During the meeting a small group of us—including myself, Professor Chon; Professor Goto from Wasada University; Mr. Konishi, then at KDD4; Dr. Tin Tan Wee from Singapore; and one or two others met in the lobby of the Dai-Ichi Hotel in Tsukuba on the evening of March 27 and agreed to try to establish such a network.
This was initially called the AP Testbed and I agreed to draft notes of our meeting summarizing what we had agreed to try to do.
Steve Goldstein from the National Science Foundation also attended the meeting to observe. He did, though, inform us that the NSF was considering releasing a solicitation called the High Performance International Internet Services (HPIIS) calling for proposals to establish connections between the vBNS and comparable networks in other regions of the world.

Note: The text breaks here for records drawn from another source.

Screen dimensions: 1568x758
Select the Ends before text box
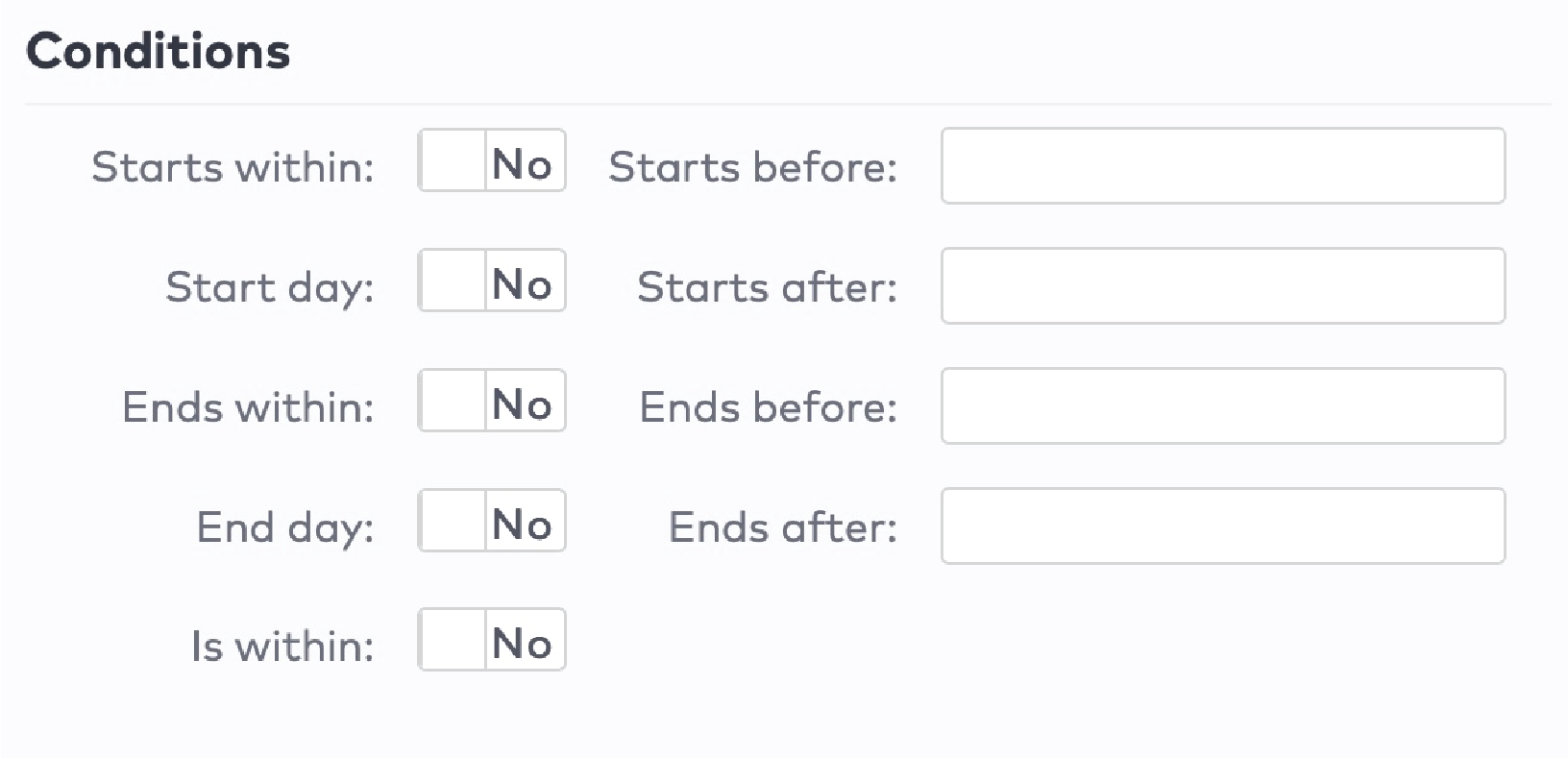1222,406
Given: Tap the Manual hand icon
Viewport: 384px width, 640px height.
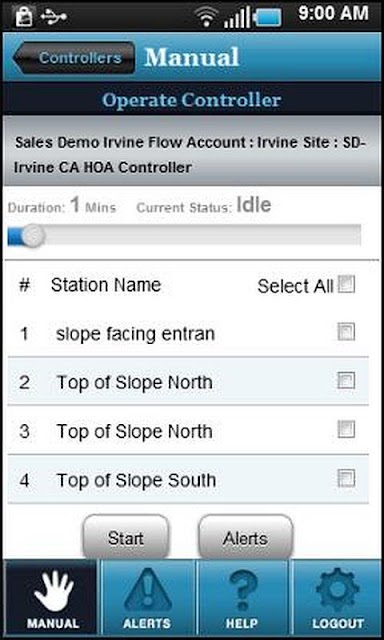Looking at the screenshot, I should click(x=54, y=591).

He suggested that this program might be a way of providing a high-speed connection from the Asia Pacific to the U.S.
On June 18-20, 1996, the APEC/APII Testbed Forum meeting was held in Seoul, Korea. By this time, Professor Chon and I had agreed to combine and revise our papers into a joint paper called “Towards an Asia Pacific Advanced Network” which we presented at this meeting. During the Forum we had the first major meeting of representatives of most of the countries, institutions, and networks that would eventually became the founding partners in APAN.
During the meeting, there was a detailed discussion about a more precise mission for APAN—would it be, in my words, more of a coordinating body for advanced networking activities in the region, or would it be an organization more like, for example, Internet2, that owned and operated its own infrastructure funded by its members that connected all of them and selected others?
Some advocated for the latter. In fact, here is a diagram I drew describing this approach—this was still from the era in which you produced a hand-written transparency to get your ideas down quickly.
But finding a way to fund such an ambitious undertaking was always going to be very hard to accomplish, as it was an idea well beyond what most funding agencies could comprehend at that point. Recognizing this reality, APAN’s mission basically became the former option—as it is described today, “to coordinate and promote network technology developments and advances in network-based applications and services across the Asia Pacific region…”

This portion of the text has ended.